- Work item:
Exact copies of the lines from the one with "Instruction: Zoom in on the map" through the last line of the entries, and no pictures, make up the answer.

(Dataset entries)
*-*-*

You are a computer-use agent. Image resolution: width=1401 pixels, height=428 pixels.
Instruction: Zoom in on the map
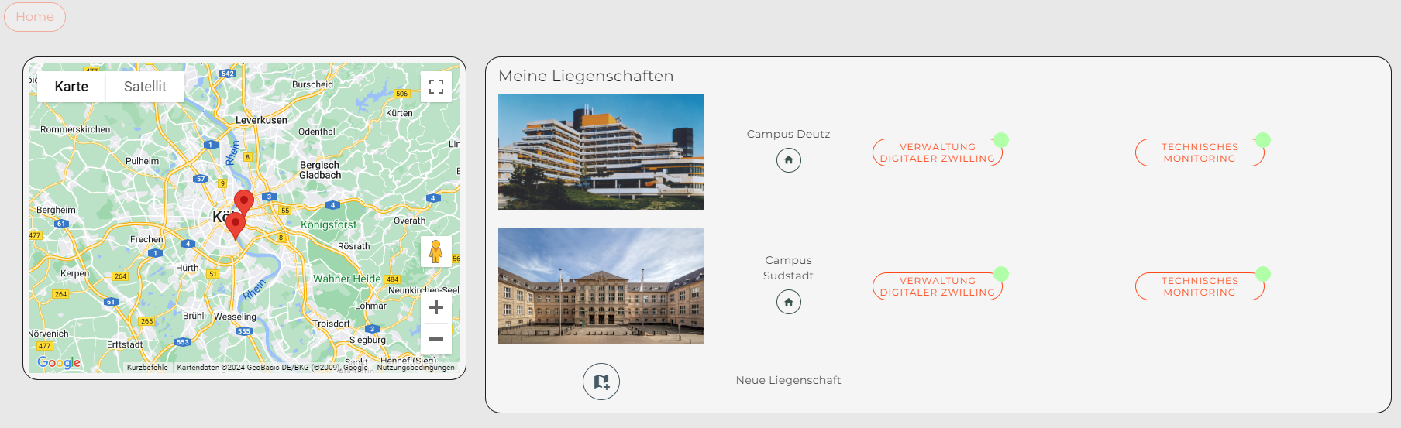pos(436,307)
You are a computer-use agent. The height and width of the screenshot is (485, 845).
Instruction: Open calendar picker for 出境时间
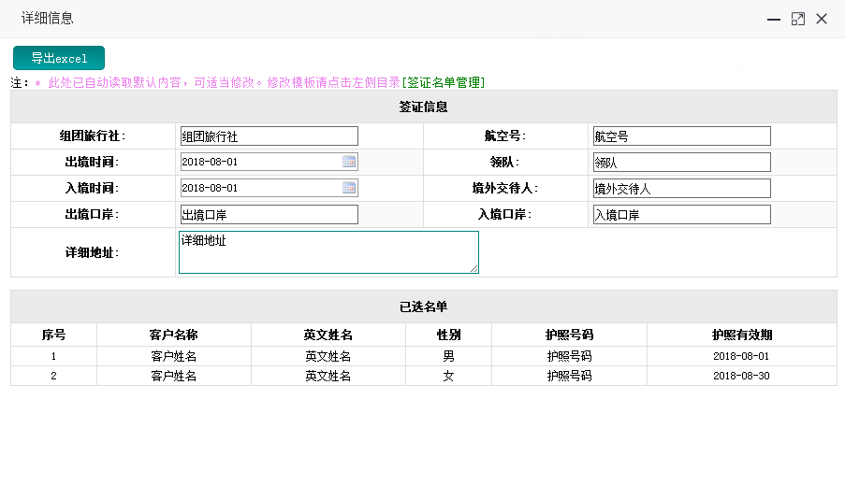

*-*-*

- Exercise solution:
Instruction: Zoom in on the map
pos(436,307)
You are a computer-use agent. The height and width of the screenshot is (485, 845).
Instruction: Open calendar picker for 出境时间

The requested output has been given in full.